* _EXTRACT PROVIDED_:

╔══

To be eligible to be negotiated, medications must be beyond their marketing exclusivity period: small molecule drugs must have been on the market in the U.S. for at least nine years and biologics for 13 years. Other post-exclusivity drugs are also only eligible if they lack competition. The drugs for negotiation are selected from the 50 eligible drugs with highest total Part D spending and the 50 eligible drugs with highest total Part B spending.
Maximum Fair Price
The Inflation Reduction Act establishes a maximum fair price (MFP) that Medicare will pay that is the lower of the negotiated price or the average sales price for a Part B drug or the average wholesale price for drugs paid by non-federal purchasers. Part B covered drugs are not self-administered and instead are given in a doctor’s office as part of their service.
Drug manufacturers who fail to provide Medicare beneficiaries with the MFP will be subject to civil monetary penalties up to 10 times the difference between the MFP and the inappropriate price that was charged.
Pharmaceutical manufacturers will be required to pay the federal government a rebate on any Part B or D covered drug whose price increases faster than inflation. The inflation rebate would be implemented beginning in 2023, using 2021 as the base year for determining price changes relative to inflation.
Out-of-Pocket Cap: The IRA eliminates the 5 percent coinsurance payment in the catastrophic phase of the Part D benefit beginning in 2024. In 2025, total patient out-of-pocket costs in Part D will be capped at $2,000. The new hard cap will benefit 1.4 million Medicare beneficiaries who spend more than $2,000 a year out-of-pocket on drug costs.
Insulin Caps: Beneficiary cost-sharing for Part D plans will be capped at $35 for approved insulin products during plan years 2023 through 2025, and the lesser of $35, 25 percent of the established maximum fair price or 25 percent of the negotiated price thereafter. In 2020, 3.2 million Medicare beneficiaries used insulin and their average annual out-of-pocket costs for the drug was $572.

╚══

* _PROBLEM 1_: In the Medicare drug pricing passage, replace "civil monetary penalties" with "fines" and write out the text between "Drug manufacturers who" and "that was charged.", inclusive.
* _PROBLEM 2_: List every distinct calendar year mentioned in the Medicare drug pricing passage, from earliest to latest.

* _SOURCE DATA_:
╔══

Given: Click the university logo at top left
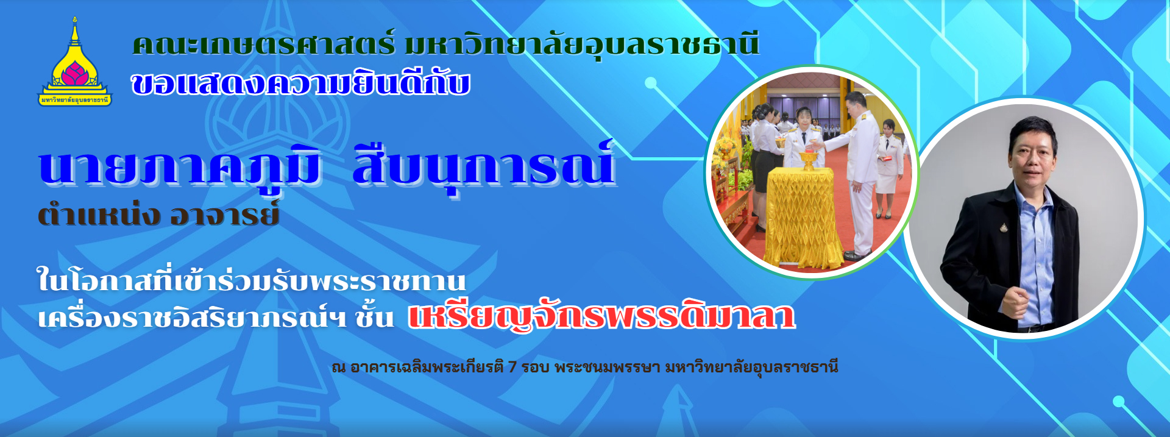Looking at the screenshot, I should click(x=75, y=64).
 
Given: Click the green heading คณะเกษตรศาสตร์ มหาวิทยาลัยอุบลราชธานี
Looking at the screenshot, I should click(x=445, y=45).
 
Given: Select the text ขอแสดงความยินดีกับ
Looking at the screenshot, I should click(x=300, y=84).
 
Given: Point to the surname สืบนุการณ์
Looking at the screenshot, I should click(x=483, y=166).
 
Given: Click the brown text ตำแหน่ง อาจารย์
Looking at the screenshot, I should click(x=158, y=215).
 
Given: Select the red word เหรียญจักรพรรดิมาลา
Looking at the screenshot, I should click(x=601, y=316).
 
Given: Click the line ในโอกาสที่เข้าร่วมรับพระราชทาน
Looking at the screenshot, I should click(x=251, y=281).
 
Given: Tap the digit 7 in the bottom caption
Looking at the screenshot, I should click(x=512, y=367).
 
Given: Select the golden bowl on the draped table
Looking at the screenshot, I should click(x=808, y=160).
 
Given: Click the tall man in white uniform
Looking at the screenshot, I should click(x=860, y=171).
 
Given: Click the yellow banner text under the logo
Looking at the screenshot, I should click(x=75, y=100).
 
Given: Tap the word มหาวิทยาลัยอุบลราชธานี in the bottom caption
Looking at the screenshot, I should click(x=751, y=367).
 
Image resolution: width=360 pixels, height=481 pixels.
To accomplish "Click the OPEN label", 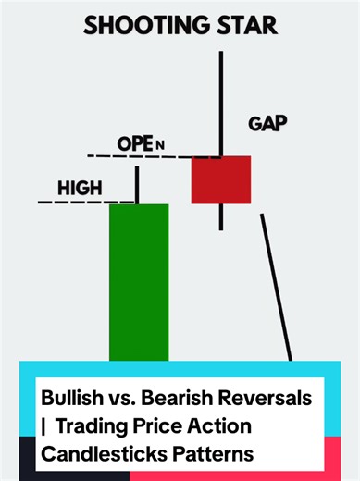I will click(x=140, y=144).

╚══

* _TASK OUTPUT 1_:
Drug manufacturers who fail to provide Medicare beneficiaries with the MFP will be subject to fines up to 10 times the difference between the MFP and the inappropriate price that was charged.

* _TASK OUTPUT 2_: 2020, 2021, 2023, 2024, 2025